The UNIX parameters are obtained through a variety of more or less UNIX dependent commands, and, often, on a given UNIX version, there may be several ways of obtaining the information. Therefore, results shown by syschk may differ from results provided by other UNIX tools, and may be very difficult to compare to results given by another system. For example, a given application may prompt syschk to complain about heavy CPU usage on a UNIX platform, and not on another, all other factors being equal (if this is possible). When a UNIX device is specified in the notify parameter, the messages are written asynchronously on the device, even if it is not logged on to either UNIX or D3. It is a good idea to specify the UNIX console as a notify device.

Error messages include:

Cannot get swap usage: syschk

Could not get the swap information. These are the UNIX commands used:

AIX: ’lsps -a/’

Linux: !cat /proc/meminfo |grep Swap

NOTE—The Linux command used is case sensitive.
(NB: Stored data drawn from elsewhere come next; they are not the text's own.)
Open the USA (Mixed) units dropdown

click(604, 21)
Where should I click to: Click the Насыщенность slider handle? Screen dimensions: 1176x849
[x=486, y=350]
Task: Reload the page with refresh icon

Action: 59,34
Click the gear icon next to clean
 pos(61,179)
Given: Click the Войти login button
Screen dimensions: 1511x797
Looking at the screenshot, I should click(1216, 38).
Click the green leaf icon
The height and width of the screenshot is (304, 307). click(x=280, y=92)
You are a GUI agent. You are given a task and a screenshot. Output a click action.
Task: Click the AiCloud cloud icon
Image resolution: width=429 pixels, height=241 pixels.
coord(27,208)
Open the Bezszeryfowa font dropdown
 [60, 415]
Cannot get real memory: syschk

Could not get the amount of physical memory. These are the UNIX commands used:

AIX: ’lsattr -l sys0 -E’

Linux: !cat /proc/meminfo |grep Memtotal

NOTE—The Linux command used is case sensitive.

Cannot get proc list: syschk

Could not get information on the currently active processes. On all systems, this is obtained by a ps -ef.

Cannot get FS: syschk

Could not get information on the UNIX file systems. On all systems, this information is obtained by some form of df. The most common errors involve a remote file system, which is unreachable.

Example(s)

This starts a phantom process to check the system every 30 minutes for a CPU system usage above 10%, a swap usage above 60% and a process runaway limit of 10%. In case of anomaly, a message is sent to the UNIX terminal /dev/tty0, the D3 user bob if he is logged on, and to the line 0 whether it is logged on or not, and a short message is logged in the errors file. The other parameters are left to their default values.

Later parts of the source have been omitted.